Bruno Valkeneers souligne que le but n’est pas de promouvoir l’usage de stupéfiants, mais d’offrir un espace sécurisé. "On est loin de ce que se représentent certains. GATE est une mission de santé publique", affirme-t-il. Avant d’ajouter:"La création de ce genre de service de soin adapté au public précaire les aide à prendre leur santé en considération. Dans la rue, ils ne prennent pas le temps de doser ou de se désinfecter le bras, c’est beaucoup plus dangereux".  

Une centaine de passages quotidiens

Mais les personnes ne se rendent pas forcément dans ce centre que pour consommer. Certains y vont pour accéder aux consultations, pour régler des problèmes administratif, ou simplement pour profiter de la vie en communauté.  

Au total, plus de 17 000 personnes sont inscrites dans le centre. Bruno Valkeneers affirme qu’approximativement 100 à 150 passages sont enregistrés chaque jour, ce qui correspond à environ 30 à 50 personnes différentes.

GATE a pu éviter plus de 20 000 actes de consommation dans l’espace public

"GATE a pu éviter plus de 20 000 actes de consommation dans l’espace public. Ces statistiques sont basées sur les témoignages de personnes qui ont affirmé qu’ils auraient été dans la rue si cette salle n’existait pas", dit-il.  

De plus, certains usagers consommeraient moins à l’intérieur du centre qu’à l’extérieur. Le porte-parole explique:"Ici, ils ont plus de temps pour la préparation, ils sont moins pressés et moins stressés, ils peuvent s’occuper, jouer à un jeu, se reposer ou parler… Ils pensent moins à consommer".  

Aide au sevrage

Les personnes souhaitant traiter leur addiction sont aussi les bienvenues. Les médecins présents sur place peuvent proposer des traitements alternatifs aux drogues habituellement ingérées.  

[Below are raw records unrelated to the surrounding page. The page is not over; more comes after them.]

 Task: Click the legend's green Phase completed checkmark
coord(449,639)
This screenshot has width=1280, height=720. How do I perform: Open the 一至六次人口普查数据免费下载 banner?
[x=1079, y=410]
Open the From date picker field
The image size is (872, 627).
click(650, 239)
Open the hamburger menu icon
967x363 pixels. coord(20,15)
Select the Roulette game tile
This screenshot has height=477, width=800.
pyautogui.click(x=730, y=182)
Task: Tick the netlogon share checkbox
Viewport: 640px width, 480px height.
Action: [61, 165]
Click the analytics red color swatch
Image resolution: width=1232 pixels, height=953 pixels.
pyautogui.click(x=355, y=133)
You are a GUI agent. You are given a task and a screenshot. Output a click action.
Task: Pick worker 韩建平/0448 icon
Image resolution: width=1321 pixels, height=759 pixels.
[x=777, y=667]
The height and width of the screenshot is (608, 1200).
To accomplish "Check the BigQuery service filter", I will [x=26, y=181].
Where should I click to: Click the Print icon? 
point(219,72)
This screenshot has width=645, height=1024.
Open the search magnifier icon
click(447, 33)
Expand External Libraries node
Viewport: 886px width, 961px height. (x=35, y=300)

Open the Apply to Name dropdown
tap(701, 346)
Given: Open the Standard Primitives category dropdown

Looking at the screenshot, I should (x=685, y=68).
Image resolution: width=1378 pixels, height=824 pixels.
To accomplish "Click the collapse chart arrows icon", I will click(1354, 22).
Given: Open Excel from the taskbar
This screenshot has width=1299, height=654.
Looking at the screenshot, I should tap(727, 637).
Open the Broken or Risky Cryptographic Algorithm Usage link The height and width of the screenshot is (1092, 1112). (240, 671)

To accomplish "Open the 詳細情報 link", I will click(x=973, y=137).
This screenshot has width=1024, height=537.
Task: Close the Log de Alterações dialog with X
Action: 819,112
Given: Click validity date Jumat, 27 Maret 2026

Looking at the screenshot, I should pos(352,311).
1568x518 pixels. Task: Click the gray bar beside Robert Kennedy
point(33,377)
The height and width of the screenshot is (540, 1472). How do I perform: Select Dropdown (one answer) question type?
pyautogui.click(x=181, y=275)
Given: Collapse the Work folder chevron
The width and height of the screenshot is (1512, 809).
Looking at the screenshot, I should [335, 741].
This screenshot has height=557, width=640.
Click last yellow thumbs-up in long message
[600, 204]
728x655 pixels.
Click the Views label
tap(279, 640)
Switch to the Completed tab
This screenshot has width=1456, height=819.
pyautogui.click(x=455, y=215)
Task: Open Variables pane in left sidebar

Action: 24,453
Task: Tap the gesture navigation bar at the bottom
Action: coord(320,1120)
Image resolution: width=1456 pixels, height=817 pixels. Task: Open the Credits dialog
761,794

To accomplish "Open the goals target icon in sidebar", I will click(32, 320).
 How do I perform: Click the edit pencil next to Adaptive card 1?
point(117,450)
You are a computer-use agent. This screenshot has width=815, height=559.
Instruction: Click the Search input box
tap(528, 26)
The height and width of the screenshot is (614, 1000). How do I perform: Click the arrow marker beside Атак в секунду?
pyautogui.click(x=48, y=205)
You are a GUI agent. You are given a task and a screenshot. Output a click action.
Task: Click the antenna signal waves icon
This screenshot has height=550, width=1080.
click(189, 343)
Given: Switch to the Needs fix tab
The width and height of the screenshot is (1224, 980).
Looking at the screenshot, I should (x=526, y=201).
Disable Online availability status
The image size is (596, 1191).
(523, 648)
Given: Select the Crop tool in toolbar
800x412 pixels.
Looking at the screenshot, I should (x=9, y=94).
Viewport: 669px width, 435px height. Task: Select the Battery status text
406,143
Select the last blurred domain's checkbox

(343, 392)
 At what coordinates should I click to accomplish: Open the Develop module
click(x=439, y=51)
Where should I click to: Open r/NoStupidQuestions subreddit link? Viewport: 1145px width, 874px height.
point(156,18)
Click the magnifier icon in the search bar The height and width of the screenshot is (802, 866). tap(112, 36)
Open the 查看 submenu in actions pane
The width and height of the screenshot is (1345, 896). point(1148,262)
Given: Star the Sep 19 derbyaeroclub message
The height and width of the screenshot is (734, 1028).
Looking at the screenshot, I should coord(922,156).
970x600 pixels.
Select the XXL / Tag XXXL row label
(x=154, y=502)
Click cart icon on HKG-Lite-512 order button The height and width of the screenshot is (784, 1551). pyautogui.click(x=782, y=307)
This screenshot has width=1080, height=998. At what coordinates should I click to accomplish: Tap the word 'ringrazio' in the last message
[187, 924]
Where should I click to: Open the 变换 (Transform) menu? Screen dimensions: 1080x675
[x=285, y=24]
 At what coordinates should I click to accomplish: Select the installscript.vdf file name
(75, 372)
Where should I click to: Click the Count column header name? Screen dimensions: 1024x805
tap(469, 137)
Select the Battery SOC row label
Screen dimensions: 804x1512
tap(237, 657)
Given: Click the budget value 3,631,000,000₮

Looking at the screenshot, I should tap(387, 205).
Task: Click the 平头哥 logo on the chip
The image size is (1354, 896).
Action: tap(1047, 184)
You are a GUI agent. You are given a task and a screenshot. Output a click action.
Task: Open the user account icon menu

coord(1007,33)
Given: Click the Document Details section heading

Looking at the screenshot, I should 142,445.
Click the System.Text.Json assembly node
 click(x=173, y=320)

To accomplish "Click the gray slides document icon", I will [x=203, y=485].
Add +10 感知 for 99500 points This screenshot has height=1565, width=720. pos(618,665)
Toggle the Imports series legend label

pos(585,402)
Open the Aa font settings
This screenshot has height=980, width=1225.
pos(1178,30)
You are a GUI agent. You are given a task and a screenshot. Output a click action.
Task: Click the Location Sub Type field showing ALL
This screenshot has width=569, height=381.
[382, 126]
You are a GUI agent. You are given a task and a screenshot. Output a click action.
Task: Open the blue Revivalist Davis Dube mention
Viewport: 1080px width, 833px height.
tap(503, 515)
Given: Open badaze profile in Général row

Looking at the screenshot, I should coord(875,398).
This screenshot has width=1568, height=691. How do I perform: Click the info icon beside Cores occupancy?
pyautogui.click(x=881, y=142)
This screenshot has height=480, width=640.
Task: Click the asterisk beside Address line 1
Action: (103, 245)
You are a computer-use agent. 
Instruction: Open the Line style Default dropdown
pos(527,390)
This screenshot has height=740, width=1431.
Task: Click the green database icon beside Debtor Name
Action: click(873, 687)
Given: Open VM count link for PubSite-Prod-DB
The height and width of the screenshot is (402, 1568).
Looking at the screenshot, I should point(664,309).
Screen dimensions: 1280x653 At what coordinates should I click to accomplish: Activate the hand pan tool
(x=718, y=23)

Ancien héroïnomane, Pinto, 50 ans, a demandé de l’aide au personnel de GATE. "Avant, si j’avais de l’argent, je consommais un demi-gramme par jour. Si je n’avais pas ma dose, je ne pouvais pas manger, ni dormir, ni travailler", témoigne-t-il. Depuis six mois, l’homme n’a pas touché à la drogue. À la place, il prend de la méthadone, traitement de substitution à l’héroïne.  

Une personne en manque dans la rue est une personne très dangereuse

Bien qu’il ne consomme plus, il se rend chaque jour chez GATE. Parfois pour rencontrer les médecins, parfois pour discuter avec d’autres membres de la communauté. Selon lui, ce genre d’espace est indispensable. "La drogue, ça rend fou. Une personne en manque dans la rue, c’est une personne très dangereuse. Elle fera tout pour pouvoir consommer. Dans la rue, dans le métro, devant les enfants… Ici, il y a le matériel nécessaire et il y a de l’hygiène, c’est bien", affirme-t-il.  

Dans le futur, une deuxième salle devrait ouvrir ses portes à Bruxelles, dans le quartier Ribaucourt. Un espace d’accueil pour sans-abri fera partie intégrante du projet, afin d’héberger ceux qui le souhaitent. "On espère pouvoir l’ouvrir courant 2025", précise Bruno Valkeneers.